Mit einer klaren Leistungssteigerung und mit viel Physis zeigten die Lakers ein erstes echtes Playoffspiel und bezwang den Kontrahenten mit 4:2. Ein Aussetzer in der 36.Minute wurde Ajoie zum Verhängnis, als Ness nach Ablauf einer Strafe die Scheibe ins Netz der Ajouluts stocherte und Primeau im Nachhinein den vierten Treffer erzielte. Ein guter Schachzug bewies Lakers-Coach Tomlinson, als er Primeau, Ness und Hüsler konsequent auf die Ausländer-Linie der Jurassier ansetzte. Alle drei erledigten ihren Job mehr als zufriedenstellend und nahmen die Ajoie-Ausländer Hazen und Devos ein ums andere Mal aus dem Spiel. Trotzdem kam Ajoie plötzlich zu zwei Treffern und beides Mal hiess der Torschütze Konstantin Schmidt. Die Lakers unbeeindruckt powerten weiter und entschieden das Duell in der 36. Minute für sich und brachen den Ajoulots damit das Genick. Auch gab es in dieser teilweise auch gehässigem Duell auch viele unschöne Szenen. So konnten Hazen (Ajoie) und Hügli (Lakers) nach den Checks gegen den Kopf nicht mehr weiterspielen. Dementsprechende Videos dürften derweil wohl auf dem Schreibtisch des Einzelrichters gelandet sein und die Möglichkeit besteht, dass Martin Ness und Samuele Guidotti für das morgige Spiel in der Ajoie gesperrt werden.

Telegramm:

Langenthal – Olten 2:3 (2:0, 0:2, 0:1) Stand 1:4
Tore: 4. Dal Pian (Füglister) 1:0. 20. (19:43) Tschannen 2:0. 34. Haas (Schirjajew, Bagnoud) 2:1. 36. Ihnacak (Rouiller) 2:2. 49. Rouiller 2:3.
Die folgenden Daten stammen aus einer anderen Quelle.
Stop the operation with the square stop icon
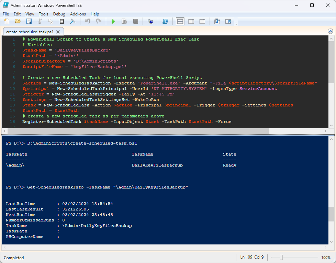 point(136,21)
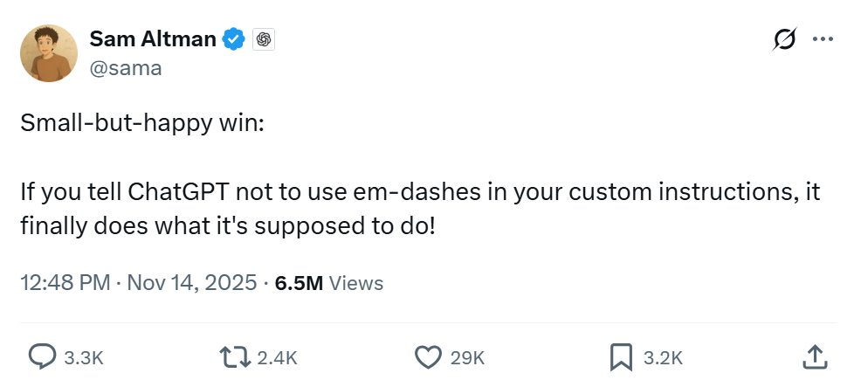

Rapperswil-Jona Lakers – Ajoie 4:2 (2:1, 2:1, 0:0) Stand 3:2
Tore: 3. Knelsen (Mason, Büsser) 1:0. 9. Lindemann (Casutt, Gähler) 2:0. 17. Schmidt (Ausschluss Casutt) 2:1. 29. Schmidt (Privet) 2:2. 36. (35:29) Ness (Hügli, Iglesias) 3:2. 36. (35:45) Primeau (Ness) 4:2.